Joseph Simmons is the founder of the center, and he began with just four people in his first cohort growing to over 100 last year in 2023. He is happy to participate in CREA and hopes to maintain the relationships he is forming with the students: “Keeping these relationships vibrant helps give them a network to help create a legacy of success.” He wishes to see the program continue through generations. “When this first group is in their early 30s, they will be the examples, the role models, and hopefully they will want to contribute to the program and create a cycle of success.”  

keeyon upkins
Keeyon Upkins

Keeyon Upkins is the Director of Economic Involvement for Lift Orlando. They uplift, unite, and empower the historically African American West Lakes neighborhoods around Camping World Stadium. The organization invests in people, places, and partnerships that help the community prosper. He too is looking forward to the impact this program will have on high schoolers. “Entrepreneurial ventures allow teens to explore what they enjoy and gives them experience in a variety of things early on. It gives teens more focus about the future and helps young people think beyond today and how decisions impact tomorrow in a meaningful, financial way.”  

He also emphasized that often young folks in certain populations don’t see beyond their own community, but CREA gives teens access to resources that exist at Crummer and widens their worldview. It also gives the teens something incredibly important, hope. “When you have hope, it allows you to persist in any circumstance. When we have hope for something better tomorrow, we look at today a little differently; today is just a step along the way.”  

The grant from FBDC will also be allocated toward early-stage entrepreneurs and second-stage entrepreneurs. For early-stage entrepreneurs, the center will be selecting 20 participants to be paired up with expert mentors in a nine-week partnership to help advance their businesses. Second-stage entrepreneurs will participate in a growth series of entrepreneurship training. The details for this are still being ironed out. 

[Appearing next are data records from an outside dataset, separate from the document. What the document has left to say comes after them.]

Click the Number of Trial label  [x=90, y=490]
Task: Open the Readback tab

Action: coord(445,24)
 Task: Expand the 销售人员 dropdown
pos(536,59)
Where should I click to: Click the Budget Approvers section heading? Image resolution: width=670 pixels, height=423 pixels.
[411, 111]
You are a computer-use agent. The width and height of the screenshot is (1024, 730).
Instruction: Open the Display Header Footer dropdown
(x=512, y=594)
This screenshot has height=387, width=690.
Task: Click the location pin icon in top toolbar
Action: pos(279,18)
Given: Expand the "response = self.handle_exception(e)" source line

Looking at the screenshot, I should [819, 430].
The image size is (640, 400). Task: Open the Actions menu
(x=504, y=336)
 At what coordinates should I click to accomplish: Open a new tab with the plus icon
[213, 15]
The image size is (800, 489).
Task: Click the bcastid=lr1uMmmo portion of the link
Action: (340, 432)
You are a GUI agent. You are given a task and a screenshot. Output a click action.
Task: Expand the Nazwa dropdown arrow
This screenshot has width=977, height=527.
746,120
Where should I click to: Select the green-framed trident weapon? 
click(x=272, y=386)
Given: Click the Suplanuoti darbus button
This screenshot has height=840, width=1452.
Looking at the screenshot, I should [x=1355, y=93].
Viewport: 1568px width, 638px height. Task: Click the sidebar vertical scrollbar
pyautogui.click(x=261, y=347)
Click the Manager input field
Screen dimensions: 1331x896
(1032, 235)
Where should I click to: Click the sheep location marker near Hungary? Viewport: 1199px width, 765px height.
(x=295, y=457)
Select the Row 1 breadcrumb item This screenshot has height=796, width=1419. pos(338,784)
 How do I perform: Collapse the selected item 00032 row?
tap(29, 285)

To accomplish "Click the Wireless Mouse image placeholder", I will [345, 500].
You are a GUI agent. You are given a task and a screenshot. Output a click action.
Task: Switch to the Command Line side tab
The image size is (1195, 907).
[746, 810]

As you can see, the grant from the Florida Business Development Corporation is going to very good use with the Crummer Rising Entrepreneur Academy and the plans for the early- and second-stage entrepreneurs. We’d like to express our deep gratitude to Bill and Bob and the folks at FBDC for their generous grant to the Crummer Graduate School of Business at Rollins College. The grant will make a big difference for many entrepreneurs.